Although you can grill, bake or pan-saute pork chops, frying is still a traditional choice. Choose an oil, such as canola, vegetable or corn oil, that has a mild flavor and can withstand high heat and make sure the oil is fresh. Although you can marinate pork chops in the refrigerator ahead of time, wait to coat them until right before you cook them. Salt and pepper the chops before you dip them in the coating.
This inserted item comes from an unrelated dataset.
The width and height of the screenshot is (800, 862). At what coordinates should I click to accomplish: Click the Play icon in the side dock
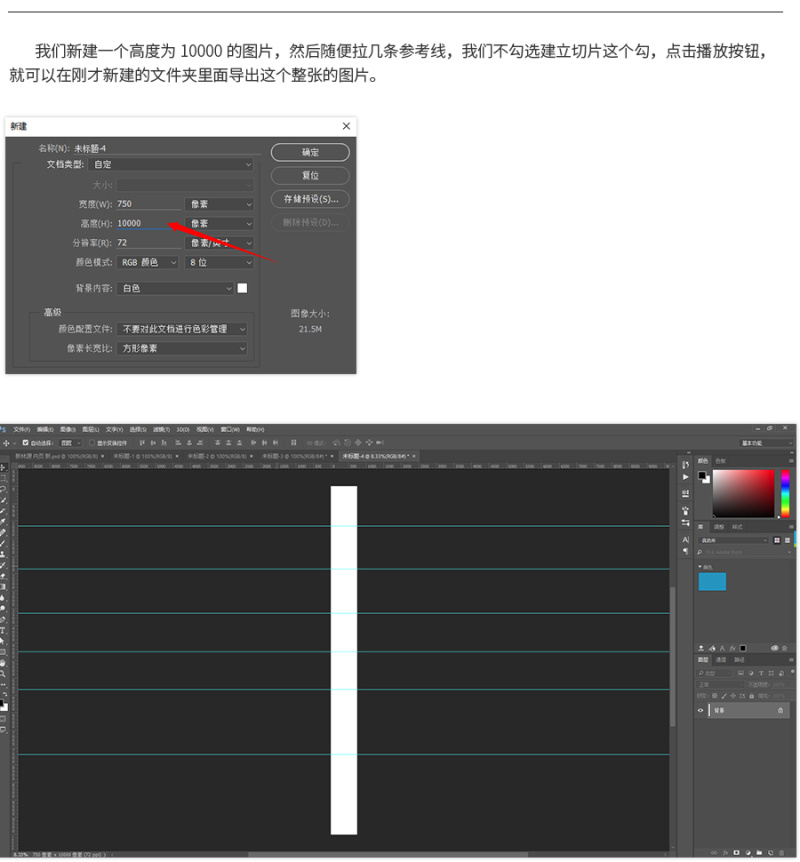point(685,477)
The most common coating for fried pork chops is simply a dusting of flour, seasoned with salt and pepper. Go beyond the classic wheat flour coating, though, and try a combination of flours, such as cornmeal, wheat or even pancake mix, which imparts a sweet, nutty flavor. Try using crushed cereals, such as popped rice or corn cereal, or breadcrumbs to coat pork chops. When fried, these coatings become crisp and golden brown. Cornstarch, which comes from the endosperm of corn, is sometimes used as a coating for stir-fry and tempura dishes. It makes a surprisingly light, mild-flavored coating on its own, or it can be combined with flour.
Nuts and Cheese
Go beyond the traditional by combining breadcrumbs with chopped pecans, macadamia nuts or other nuts for a flavorful fried pork chop. Another option is to combine breadcrumbs with hard, grated cheeses, such as Parmesan cheese. Combine equal parts of breadcrumbs and nuts or cheese. Add salt, pepper and herbs, such as thyme or rosemary to the breading. When using these types of breadings, use just a little oil or oven-fry the chops.
Pork chops have some moisture and simple breading, such as flour, will stick to them relatively well. However, if you soak the pork chops in a liquid first, the breading will adhere even better. Marinate pork chops in milk for several hours, refrigerated at 40 degrees Fahrenheit. Milk not only helps breading stick better, but it also tenderizes and adds flavor to pork. Dip pork chops in beaten eggs before breading them or melt butter and honey together for a sweet, rich dip.
Putting it Together
Delicious fried pork chops start with high quality meat. Choose center-cut chops that are 1 1/4 to 1 1/2 inches thick. The chops should be firm, pink and moist, but not slimy. Any fat should be white. Dark, yellowed or blemished fat indicates that the chops aren't fresh. Avoid pork chops that are gray, soft or have excess moisture. In the past, pork chops were cooked to at least 160 F to reduce the risk of parasite exposure. With improvements in breeding, care and processing, this risk has been virtually eliminated. Cook pork chops until a meat thermometer inserted in the thickest portion of the chop registers 145 F, according to the USDA. Pork chops dry out quickly so avoid overcooking them.